== EXERCISE BRIEF ==
Reproduce each of the following records word for word and line for line.

Stored data entries:

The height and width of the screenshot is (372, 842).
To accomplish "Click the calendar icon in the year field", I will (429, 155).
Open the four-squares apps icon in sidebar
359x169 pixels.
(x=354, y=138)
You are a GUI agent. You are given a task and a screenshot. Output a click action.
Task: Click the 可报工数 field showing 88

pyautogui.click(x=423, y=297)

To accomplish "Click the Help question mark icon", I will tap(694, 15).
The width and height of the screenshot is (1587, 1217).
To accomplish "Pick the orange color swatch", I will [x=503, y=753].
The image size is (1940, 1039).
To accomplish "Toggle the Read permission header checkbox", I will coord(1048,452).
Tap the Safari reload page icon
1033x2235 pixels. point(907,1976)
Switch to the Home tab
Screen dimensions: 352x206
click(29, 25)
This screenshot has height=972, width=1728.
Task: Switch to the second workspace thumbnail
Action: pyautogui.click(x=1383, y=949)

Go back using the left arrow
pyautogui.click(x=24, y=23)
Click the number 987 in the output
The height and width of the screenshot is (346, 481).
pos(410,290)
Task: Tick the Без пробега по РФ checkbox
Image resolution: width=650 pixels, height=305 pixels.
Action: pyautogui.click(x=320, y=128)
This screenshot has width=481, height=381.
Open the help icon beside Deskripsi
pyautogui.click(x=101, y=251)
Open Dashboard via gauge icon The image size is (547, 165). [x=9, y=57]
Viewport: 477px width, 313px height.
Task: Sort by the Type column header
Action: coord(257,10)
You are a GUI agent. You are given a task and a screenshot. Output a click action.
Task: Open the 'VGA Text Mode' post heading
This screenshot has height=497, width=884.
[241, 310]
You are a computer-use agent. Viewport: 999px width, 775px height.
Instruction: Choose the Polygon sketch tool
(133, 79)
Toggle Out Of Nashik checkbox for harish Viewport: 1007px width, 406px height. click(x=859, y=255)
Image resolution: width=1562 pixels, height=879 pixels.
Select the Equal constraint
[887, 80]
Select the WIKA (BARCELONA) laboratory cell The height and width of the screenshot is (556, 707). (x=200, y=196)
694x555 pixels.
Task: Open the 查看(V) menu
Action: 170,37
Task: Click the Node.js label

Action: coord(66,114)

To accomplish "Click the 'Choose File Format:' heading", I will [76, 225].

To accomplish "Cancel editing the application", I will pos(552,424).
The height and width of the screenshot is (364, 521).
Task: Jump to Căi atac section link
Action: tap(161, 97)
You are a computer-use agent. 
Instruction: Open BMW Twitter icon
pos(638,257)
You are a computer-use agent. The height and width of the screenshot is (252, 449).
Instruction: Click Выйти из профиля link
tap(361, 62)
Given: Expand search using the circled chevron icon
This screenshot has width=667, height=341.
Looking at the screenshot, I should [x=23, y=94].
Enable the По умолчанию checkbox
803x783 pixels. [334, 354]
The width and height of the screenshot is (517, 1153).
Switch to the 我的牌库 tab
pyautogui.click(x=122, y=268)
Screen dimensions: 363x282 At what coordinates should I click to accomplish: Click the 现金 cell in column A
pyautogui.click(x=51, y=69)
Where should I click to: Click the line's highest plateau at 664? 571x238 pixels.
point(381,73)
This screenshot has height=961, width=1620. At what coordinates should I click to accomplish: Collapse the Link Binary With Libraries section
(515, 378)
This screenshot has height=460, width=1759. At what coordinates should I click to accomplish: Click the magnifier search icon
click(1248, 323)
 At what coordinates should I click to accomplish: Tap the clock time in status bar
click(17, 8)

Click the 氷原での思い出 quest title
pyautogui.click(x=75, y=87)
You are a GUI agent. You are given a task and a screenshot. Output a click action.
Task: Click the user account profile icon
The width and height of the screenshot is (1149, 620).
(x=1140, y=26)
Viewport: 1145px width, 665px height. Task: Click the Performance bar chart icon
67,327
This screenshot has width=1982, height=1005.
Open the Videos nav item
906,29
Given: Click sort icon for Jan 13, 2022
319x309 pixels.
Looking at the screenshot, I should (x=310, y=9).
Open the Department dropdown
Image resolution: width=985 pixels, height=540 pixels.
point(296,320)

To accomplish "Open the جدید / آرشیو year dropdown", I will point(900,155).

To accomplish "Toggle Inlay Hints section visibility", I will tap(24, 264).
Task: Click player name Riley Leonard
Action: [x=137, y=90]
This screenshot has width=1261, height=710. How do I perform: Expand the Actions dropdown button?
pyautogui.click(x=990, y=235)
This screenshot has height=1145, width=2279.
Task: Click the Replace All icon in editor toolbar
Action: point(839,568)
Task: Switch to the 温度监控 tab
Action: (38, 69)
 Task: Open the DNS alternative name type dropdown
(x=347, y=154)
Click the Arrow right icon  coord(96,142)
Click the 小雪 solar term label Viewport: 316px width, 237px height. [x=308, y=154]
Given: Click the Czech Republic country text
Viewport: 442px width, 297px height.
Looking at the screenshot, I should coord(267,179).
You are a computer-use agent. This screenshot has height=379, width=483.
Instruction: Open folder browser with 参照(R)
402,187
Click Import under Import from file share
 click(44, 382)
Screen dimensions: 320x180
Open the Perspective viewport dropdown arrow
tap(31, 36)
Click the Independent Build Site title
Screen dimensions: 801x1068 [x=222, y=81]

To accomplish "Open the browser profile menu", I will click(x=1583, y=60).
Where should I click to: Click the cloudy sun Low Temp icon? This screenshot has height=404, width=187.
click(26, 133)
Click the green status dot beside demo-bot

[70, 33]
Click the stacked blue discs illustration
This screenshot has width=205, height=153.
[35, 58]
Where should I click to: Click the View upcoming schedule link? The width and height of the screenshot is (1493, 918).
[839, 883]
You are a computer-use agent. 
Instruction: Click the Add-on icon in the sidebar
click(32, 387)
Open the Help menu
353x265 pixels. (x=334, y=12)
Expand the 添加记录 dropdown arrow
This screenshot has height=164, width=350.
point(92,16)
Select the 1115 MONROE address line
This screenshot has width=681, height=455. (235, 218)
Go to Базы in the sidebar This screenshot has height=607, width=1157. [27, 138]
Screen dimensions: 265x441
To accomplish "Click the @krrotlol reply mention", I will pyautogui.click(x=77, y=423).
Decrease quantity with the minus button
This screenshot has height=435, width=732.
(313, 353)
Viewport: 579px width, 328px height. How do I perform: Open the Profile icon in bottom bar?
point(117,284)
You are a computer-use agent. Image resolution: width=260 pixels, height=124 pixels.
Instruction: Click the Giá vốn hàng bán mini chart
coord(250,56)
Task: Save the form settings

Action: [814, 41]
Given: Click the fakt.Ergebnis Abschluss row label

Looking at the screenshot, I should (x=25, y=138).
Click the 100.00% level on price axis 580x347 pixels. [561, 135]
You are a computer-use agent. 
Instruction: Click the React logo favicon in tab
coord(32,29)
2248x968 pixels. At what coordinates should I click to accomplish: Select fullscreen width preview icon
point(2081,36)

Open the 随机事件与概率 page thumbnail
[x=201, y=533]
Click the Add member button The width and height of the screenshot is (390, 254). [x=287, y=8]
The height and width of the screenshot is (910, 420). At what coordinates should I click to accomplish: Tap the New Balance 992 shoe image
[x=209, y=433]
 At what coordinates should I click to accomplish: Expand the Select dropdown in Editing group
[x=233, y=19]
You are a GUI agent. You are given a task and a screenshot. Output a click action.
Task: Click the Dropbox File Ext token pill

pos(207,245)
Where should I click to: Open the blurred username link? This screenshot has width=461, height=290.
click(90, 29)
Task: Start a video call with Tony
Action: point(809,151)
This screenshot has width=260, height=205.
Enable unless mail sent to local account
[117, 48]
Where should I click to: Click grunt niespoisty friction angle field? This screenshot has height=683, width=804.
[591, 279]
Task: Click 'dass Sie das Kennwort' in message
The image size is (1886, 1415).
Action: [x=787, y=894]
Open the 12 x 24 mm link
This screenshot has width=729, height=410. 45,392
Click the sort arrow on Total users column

== RIGHT ANSWER ==
The height and width of the screenshot is (372, 842).
To accomplish "Click the calendar icon in the year field", I will (429, 155).
Open the four-squares apps icon in sidebar
359x169 pixels.
(x=354, y=138)
You are a GUI agent. You are given a task and a screenshot. Output a click action.
Task: Click the 可报工数 field showing 88

pyautogui.click(x=423, y=297)

To accomplish "Click the Help question mark icon", I will tap(694, 15).
The width and height of the screenshot is (1587, 1217).
To accomplish "Pick the orange color swatch", I will [x=503, y=753].
The image size is (1940, 1039).
To accomplish "Toggle the Read permission header checkbox", I will coord(1048,452).
Tap the Safari reload page icon
1033x2235 pixels. point(907,1976)
Switch to the Home tab
Screen dimensions: 352x206
click(29, 25)
This screenshot has height=972, width=1728.
Task: Switch to the second workspace thumbnail
Action: pyautogui.click(x=1383, y=949)

Go back using the left arrow
pyautogui.click(x=24, y=23)
Click the number 987 in the output
The height and width of the screenshot is (346, 481).
pos(410,290)
Task: Tick the Без пробега по РФ checkbox
Image resolution: width=650 pixels, height=305 pixels.
Action: pyautogui.click(x=320, y=128)
This screenshot has width=481, height=381.
Open the help icon beside Deskripsi
pyautogui.click(x=101, y=251)
Open Dashboard via gauge icon The image size is (547, 165). [x=9, y=57]
Viewport: 477px width, 313px height.
Task: Sort by the Type column header
Action: coord(257,10)
You are a GUI agent. You are given a task and a screenshot. Output a click action.
Task: Open the 'VGA Text Mode' post heading
This screenshot has height=497, width=884.
[241, 310]
You are a computer-use agent. Viewport: 999px width, 775px height.
Instruction: Choose the Polygon sketch tool
(133, 79)
Toggle Out Of Nashik checkbox for harish Viewport: 1007px width, 406px height. click(x=859, y=255)
Image resolution: width=1562 pixels, height=879 pixels.
Select the Equal constraint
[887, 80]
Select the WIKA (BARCELONA) laboratory cell The height and width of the screenshot is (556, 707). (x=200, y=196)
694x555 pixels.
Task: Open the 查看(V) menu
Action: 170,37
Task: Click the Node.js label

Action: coord(66,114)

To accomplish "Click the 'Choose File Format:' heading", I will [76, 225].

To accomplish "Cancel editing the application", I will pos(552,424).
The height and width of the screenshot is (364, 521).
Task: Jump to Căi atac section link
Action: tap(161, 97)
You are a computer-use agent. 
Instruction: Open BMW Twitter icon
pos(638,257)
You are a computer-use agent. The height and width of the screenshot is (252, 449).
Instruction: Click Выйти из профиля link
tap(361, 62)
Given: Expand search using the circled chevron icon
This screenshot has width=667, height=341.
Looking at the screenshot, I should [x=23, y=94].
Enable the По умолчанию checkbox
803x783 pixels. [334, 354]
The width and height of the screenshot is (517, 1153).
Switch to the 我的牌库 tab
pyautogui.click(x=122, y=268)
Screen dimensions: 363x282 At what coordinates should I click to accomplish: Click the 现金 cell in column A
pyautogui.click(x=51, y=69)
Where should I click to: Click the line's highest plateau at 664? 571x238 pixels.
point(381,73)
This screenshot has height=961, width=1620. At what coordinates should I click to accomplish: Collapse the Link Binary With Libraries section
(515, 378)
This screenshot has height=460, width=1759. At what coordinates should I click to accomplish: Click the magnifier search icon
click(1248, 323)
 At what coordinates should I click to accomplish: Tap the clock time in status bar
click(17, 8)

Click the 氷原での思い出 quest title
pyautogui.click(x=75, y=87)
You are a GUI agent. You are given a task and a screenshot. Output a click action.
Task: Click the user account profile icon
The width and height of the screenshot is (1149, 620).
(x=1140, y=26)
Viewport: 1145px width, 665px height. Task: Click the Performance bar chart icon
67,327
This screenshot has width=1982, height=1005.
Open the Videos nav item
906,29
Given: Click sort icon for Jan 13, 2022
319x309 pixels.
Looking at the screenshot, I should (x=310, y=9).
Open the Department dropdown
Image resolution: width=985 pixels, height=540 pixels.
point(296,320)

To accomplish "Open the جدید / آرشیو year dropdown", I will point(900,155).

To accomplish "Toggle Inlay Hints section visibility", I will tap(24, 264).
Task: Click player name Riley Leonard
Action: [x=137, y=90]
This screenshot has width=1261, height=710. How do I perform: Expand the Actions dropdown button?
pyautogui.click(x=990, y=235)
This screenshot has height=1145, width=2279.
Task: Click the Replace All icon in editor toolbar
Action: point(839,568)
Task: Switch to the 温度监控 tab
Action: (38, 69)
 Task: Open the DNS alternative name type dropdown
(x=347, y=154)
Click the Arrow right icon  coord(96,142)
Click the 小雪 solar term label Viewport: 316px width, 237px height. [x=308, y=154]
Given: Click the Czech Republic country text
Viewport: 442px width, 297px height.
Looking at the screenshot, I should coord(267,179).
You are a computer-use agent. This screenshot has height=379, width=483.
Instruction: Open folder browser with 参照(R)
402,187
Click Import under Import from file share
 click(44, 382)
Screen dimensions: 320x180
Open the Perspective viewport dropdown arrow
tap(31, 36)
Click the Independent Build Site title
Screen dimensions: 801x1068 [x=222, y=81]

To accomplish "Open the browser profile menu", I will click(x=1583, y=60).
Where should I click to: Click the cloudy sun Low Temp icon? This screenshot has height=404, width=187.
click(26, 133)
Click the green status dot beside demo-bot

[70, 33]
Click the stacked blue discs illustration
This screenshot has width=205, height=153.
[35, 58]
Where should I click to: Click the View upcoming schedule link? The width and height of the screenshot is (1493, 918).
[839, 883]
You are a computer-use agent. 
Instruction: Click the Add-on icon in the sidebar
click(32, 387)
Open the Help menu
353x265 pixels. (x=334, y=12)
Expand the 添加记录 dropdown arrow
This screenshot has height=164, width=350.
point(92,16)
Select the 1115 MONROE address line
This screenshot has width=681, height=455. (235, 218)
Go to Базы in the sidebar This screenshot has height=607, width=1157. [27, 138]
Screen dimensions: 265x441
To accomplish "Click the @krrotlol reply mention", I will pyautogui.click(x=77, y=423).
Decrease quantity with the minus button
This screenshot has height=435, width=732.
(313, 353)
Viewport: 579px width, 328px height. How do I perform: Open the Profile icon in bottom bar?
point(117,284)
You are a computer-use agent. Image resolution: width=260 pixels, height=124 pixels.
Instruction: Click the Giá vốn hàng bán mini chart
coord(250,56)
Task: Save the form settings

Action: [814, 41]
Given: Click the fakt.Ergebnis Abschluss row label

Looking at the screenshot, I should (x=25, y=138).
Click the 100.00% level on price axis 580x347 pixels. [561, 135]
You are a computer-use agent. 
Instruction: Click the React logo favicon in tab
coord(32,29)
2248x968 pixels. At what coordinates should I click to accomplish: Select fullscreen width preview icon
point(2081,36)

Open the 随机事件与概率 page thumbnail
[x=201, y=533]
Click the Add member button The width and height of the screenshot is (390, 254). [x=287, y=8]
The height and width of the screenshot is (910, 420). At what coordinates should I click to accomplish: Tap the New Balance 992 shoe image
[x=209, y=433]
 At what coordinates should I click to accomplish: Expand the Select dropdown in Editing group
[x=233, y=19]
You are a GUI agent. You are given a task and a screenshot. Output a click action.
Task: Click the Dropbox File Ext token pill

pos(207,245)
Where should I click to: Open the blurred username link? This screenshot has width=461, height=290.
click(90, 29)
Task: Start a video call with Tony
Action: point(809,151)
This screenshot has width=260, height=205.
Enable unless mail sent to local account
[117, 48]
Where should I click to: Click grunt niespoisty friction angle field? This screenshot has height=683, width=804.
[591, 279]
Task: Click 'dass Sie das Kennwort' in message
The image size is (1886, 1415).
Action: [x=787, y=894]
Open the 12 x 24 mm link
This screenshot has width=729, height=410. 45,392
Click the sort arrow on Total users column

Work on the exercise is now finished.